Il a poursuivi : « La recommandation économique générale pour modifier les soldes commerciaux consiste à augmenter le taux d’épargne par rapport au taux d’investissement. Et si l’on ne fait pas cela, le solde commercial ne changera pas beaucoup. » Alors que Trump insiste sur le fait que ses droits de douane augmenteront les recettes, « on peut soutenir que les droits de douane sont une forme d’impôt, et si vous augmentez les droits, cela accroît les recettes. Si vous le faites illégalement [comme l’a estimé la Cour suprême dans l’affaire mentionnée par Lachman], il faut toutefois rembourser l’argent. Et, de manière générale, les droits de douane sont un mauvais moyen de lever des recettes. Ils taxent davantage les personnes modestes que les plus riches, ainsi que les entreprises consommatrices de biens plus que les services, l’immobilier et ce genre d’activités. Donc oui, je pense qu’il a raison sur ce point. »
Dans un entretien accordé à AlterNet plus tôt en juillet, un ancien haut responsable économique du président Bill Clinton a expliqué plus largement comment les droits de douane de Trump nuisent à l’économie américaine.
« C’est une question d’incertitude », a déclaré à AlterNet Robert Shapiro, ancien sous-secrétaire au Commerce pour les affaires économiques. « Tout investissement repose sur une évaluation de la demande future probable pour ce dans quoi vous investissez, et du coût de production. Il y a donc des hypothèses sur les coûts de main-d’œuvre, les coûts des matériaux et d’autres intrants — et, encore une fois, sur la demande.
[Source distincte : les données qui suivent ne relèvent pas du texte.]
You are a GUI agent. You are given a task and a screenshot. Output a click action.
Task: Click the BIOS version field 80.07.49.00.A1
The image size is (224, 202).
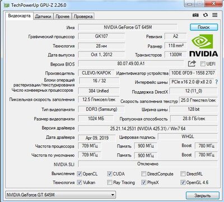pyautogui.click(x=131, y=64)
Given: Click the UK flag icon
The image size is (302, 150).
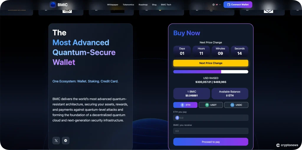Looking at the screenshot, I should [x=217, y=5].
Si vous avez un ensemble d’accords qui vous donne une certaine confiance quant au prix de vos intrants en provenance du Mexique ou du Canada, ou quant à la demande de biens au Canada — et n’oublions pas que nous avons quasiment pas de déficit commercial avec le Canada ; nous avons un commerce considérable, dans les deux sens — alors il est tout à fait juste de dire que ce n’est pas seulement une question d’investissements fondés sur ces probabilités, mais aussi qu’un accord commercial peut aider à réduire l’incertitude. »
Shapiro a ajouté : « Il s’agit aussi de ce que vous allez produire aujourd’hui, au-delà de l’investissement, parce que des milliers d’entreprises vendent des biens ou des services au Canada. Il y a donc une incertitude sur le fait que cela conduira à davantage de conflits avec le Canada, ce qui nuirait à la demande canadienne pour les produits américains, ou sur le fait que le Canada imposera un nouveau tarif en représailles au nôtre, rendant mes produits moins compétitifs là-bas. Bien sûr, c’est mauvais — c’est mauvais pour les travailleurs américains, c’est mauvais pour l’investissement américain. »
En réponse à cet article, le porte-parole de la Maison-Blanche, Kush Desai, a déclaré que « l’insanité doit vouloir dire utiliser avec succès les droits de douane pour renégocier plus de 20 accords commerciaux et sécuriser des milliers de milliards de dollars de nouveaux investissements manufacturiers ».